■ **Quoted passage**:
--------------------

Among many, we can think of two statistical face models, favored in the computer vision community, for the present purpose. One of them is Active Shape Model (ASM) and the other is Active Appearance Model (AAM). Given that the head poses of the normal driver are very diverse and some of them are obviously extreme, the face model certainly needs to deal with such extreme pose cases. However, it is well known that these face models have been effective in estimating the head pose, which is less than about 30°, called the average face shape. Therefore, they cannot deal well in the cases where the head pose is higher than 30°, called the extreme head pose cases.

The reason is that some of extreme shape vectors are lost in carrying out the Principal Component Analysis (PCA) process. Moreover, since the locations of the average face shape significantly differ from those of the extreme shape, it is difficult to correct the fitting error. For instance, DB-ASM model typically uses the average shape model even when the head pose has increased more than a certain angle. In such case, the shape fitting becomes difficult and the fitting error is increased.

In this study, we have extended DB-ASM to include the extreme pose cases as illustrated in Figure 2, called it Pose Extended ASM (PE-ASM), where six extreme head poses are embedded into the basic model. On the right of the same figure, the center is the average shape model, and the other six shape models correspond to the extreme head pose cases, respectively. In other words, we have trained seven different DB-ASMs including the frontal face model. We have used the threshold values, as indicated in Table 1, in categorizing the head pose of the current face. In Section 3.1, it is shown that the POSIT algorithm is used in estimating the head pose of the given face. According to the estimated head pose value, the corresponding shape model is assigned among the seven head pose categories. Therefore, our face model is a head pose-specific model. Once the shape model is assigned, the face fitting starts with it and iterates until the error converges to a certain threshold.

3.3. Detection of Eye-Blink

It is known that when humans get drowsy, the blood is moving to the end of hands and feet, and the eyes are blinked more often because tear production in the lachrymal glands is reduced. In addition, the blood supply to the brain is also reduced. As a result of these, the person goes into a trance state as the brain activity is naturally reduced.

In the present study, eye-blink of the driver was counted based on the shape point around the eyes as shown in Figure 3. When the eye of a driver blinks, the upper and lower points naturally come closer to each other.

The number of blinks can be determined with the following equation. When d in Equation (11) is less than 80% to the maximum height of eyes, we consider it as a blink state. To make the ground truth of eye-blinking, three experts are employed: one for the judgment of blinking and two others for its verification.

d = \sqrt{{(U p p e r_{x} - L o w e r_{x})}^{2} + {(U p p e r_{y} - L o w e r_{y})}^{2}}

(11)

--------------------

■ **Dataset excerpt**:
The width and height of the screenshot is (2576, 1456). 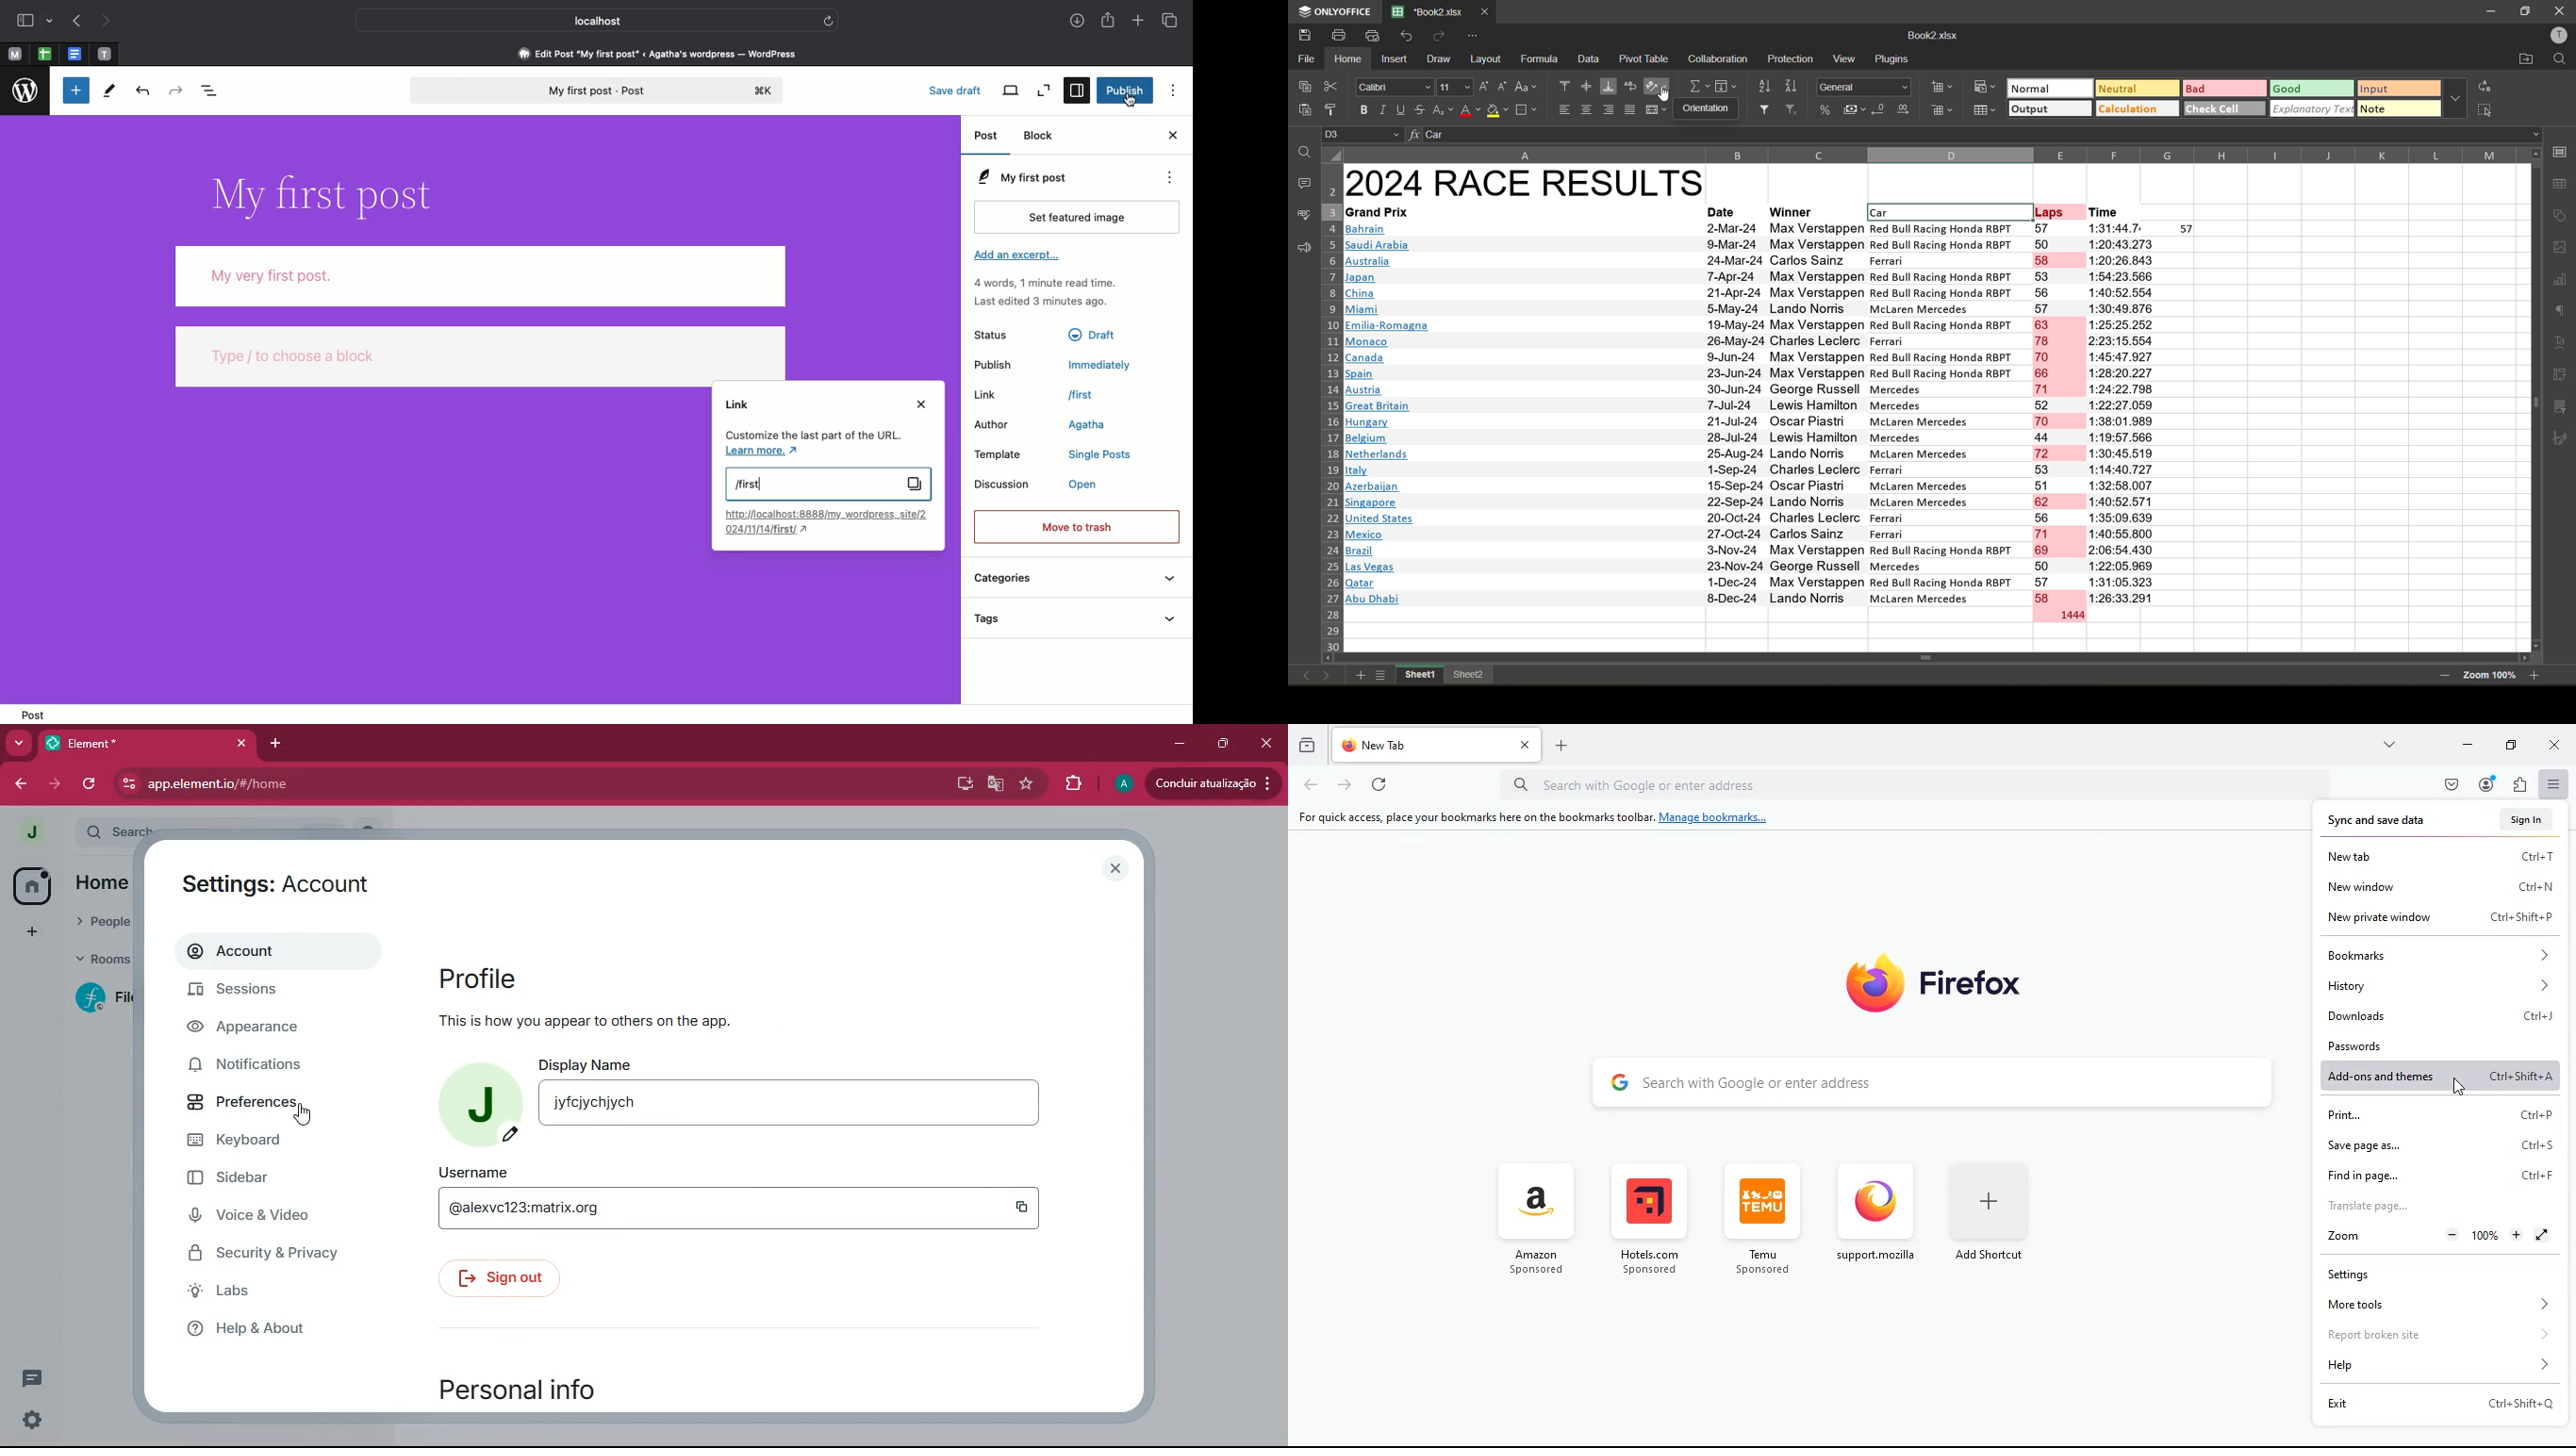 I want to click on calculation, so click(x=1719, y=60).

--------------------

■ **Given instruction A**:
According to the text on face models and eye-blink detection, why do ASM and AAM perform poorly when the head pose exceeds about 30°? Answer in one to three sentences.
■ **Given instruction B**:
Could you rewrite the text on face models and eye-blink detection from "Among many, we" up to and including "head pose cases.", replacing "driver" with "motorist"?
■ **Given instruction C**:
Which face models does the text on face models and eye-blink detection mention by name? List all of them.
This data has no connection to the text on face models and eye-blink detection.

■ **Full solution A**:
Some extreme shape vectors are lost during the Principal Component Analysis (PCA) process. The landmark locations of the average face shape also differ significantly from those of an extreme shape, so the fitting error is difficult to correct.

■ **Full solution B**:
Among many, we can think of two statistical face models, favored in the computer vision community, for the present purpose. One of them is Active Shape Model (ASM) and the other is Active Appearance Model (AAM). Given that the head poses of the normal motorist are very diverse and some of them are obviously extreme, the face model certainly needs to deal with such extreme pose cases. However, it is well known that these face models have been effective in estimating the head pose, which is less than about 30°, called the average face shape. Therefore, they cannot deal well in the cases where the head pose is higher than 30°, called the extreme head pose cases.

■ **Full solution C**:
- Active Shape Model (ASM)
- Active Appearance Model (AAM)
- DB-ASM
- Pose Extended ASM (PE-ASM)